Ubriaco molesta i clienti a Spoleto e minaccia i poliziotti
Aggrediti agenti – L’intervento della Polizia di Stato a Spoleto ha posto fine a una serata di caos all’interno di un pubblico esercizio del centro. Gli agenti del Commissariato locale sono intervenuti d’urgenza in seguito a diverse segnalazioni giunte al Numero Unico di Emergenza, che indicavano la presenza di un soggetto molesto intento a infastidire i clienti della struttura. Al loro arrivo, i poliziotti hanno individuato un cittadino italiano, classe 1977, in condizioni di palese alterazione psicofisica dovuta all’assunzione eccessiva di bevande alcoliche.

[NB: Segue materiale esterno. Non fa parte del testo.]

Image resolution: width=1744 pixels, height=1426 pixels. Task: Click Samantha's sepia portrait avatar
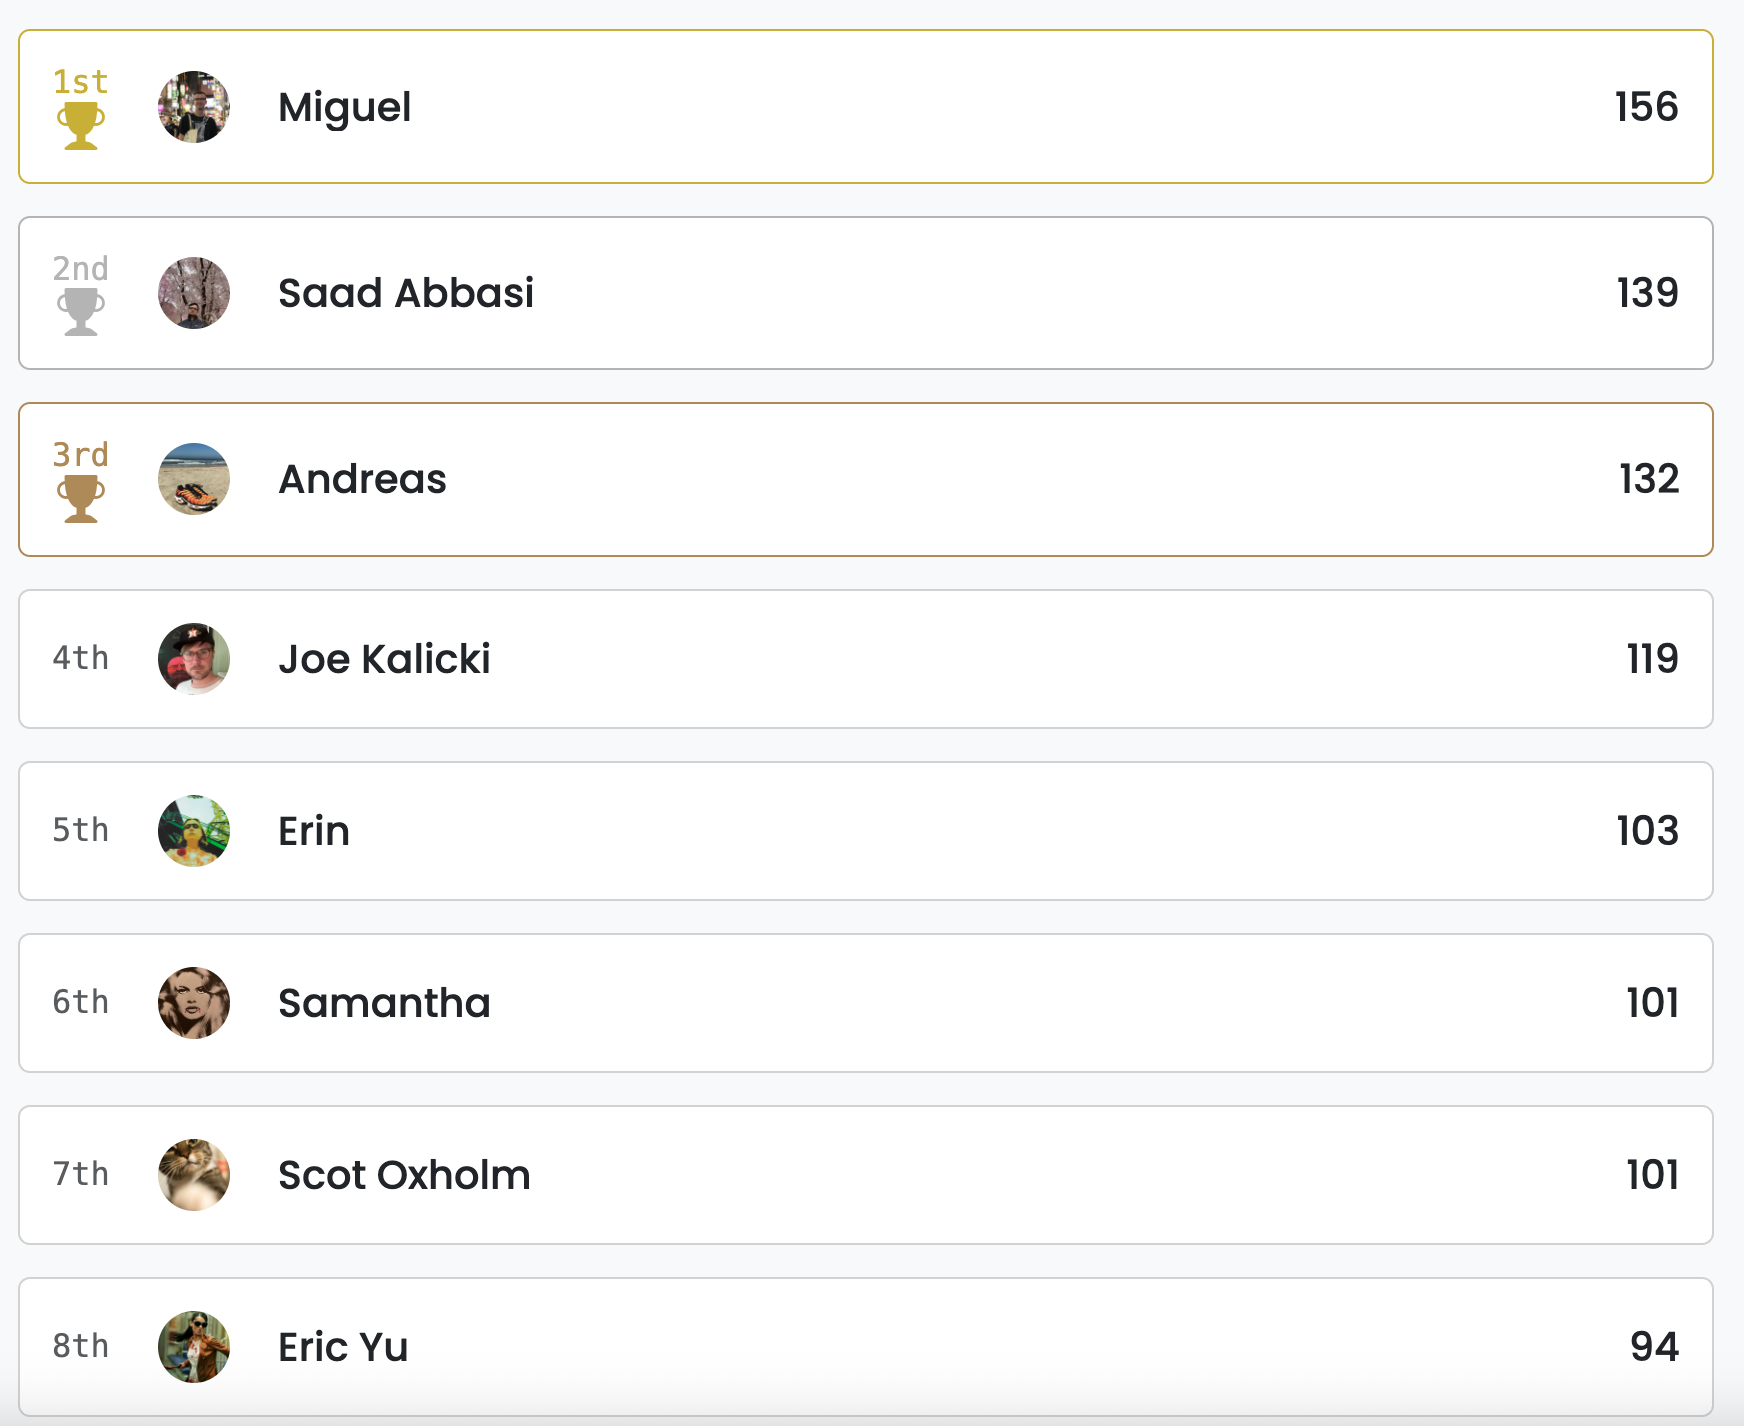coord(194,1003)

Le minacce contro gli operatori di polizia
La situazione è degenerata rapidamente non appena gli operatori hanno tentato di identificare il soggetto. L’uomo, invece di collaborare, ha immediatamente manifestato un atteggiamento ostile e aggressivo, rivolgendo agli agenti insulti pesanti e minacce esplicite. Nonostante i tentativi di riportare la calma, il quarantanovenne ha continuato a inveire contro il personale in divisa davanti ai testimoni presenti nel locale, rendendo necessario il suo allontanamento immediato per garantire la sicurezza degli avventori e il ripristino dell’ordine pubblico.
Escalation di violenza presso il Commissariato
Una volta condotto presso gli uffici del Commissariato di Spoleto per le procedure di rito, la condotta dell’individuo non è mutata. Al contrario, l’uomo ha incrementato il livello di aggressività, passando dalle offese verbali ai fatti. Durante le operazioni di identificazione, il soggetto si è scagliato fisicamente contro i poliziotti, opponendo una resistenza attiva e violenta che ha costretto gli operatori a intervenire con manovre di contenimento per evitare danni fisici a terzi e a se stessi.
Denuncia e accertamenti sanitari obbligatori
Data la gravità dello stato di agitazione e le condizioni fisiche del fermato, è stato richiesto l’intervento del personale sanitario. I medici hanno valutato lo stato di salute dell’uomo prima che venissero completati gli atti formali. Al termine degli accertamenti, il quarantanovenne è stato deferito all’Autorità Giudiziaria. Le accuse formulate a suo carico riguardano i reati di resistenza e oltraggio a Pubblico Ufficiale. Come previsto dalle norme vigenti, l’indagato deve essere ritenuto innocente fino all’eventuale emissione di una sentenza definitiva di condanna.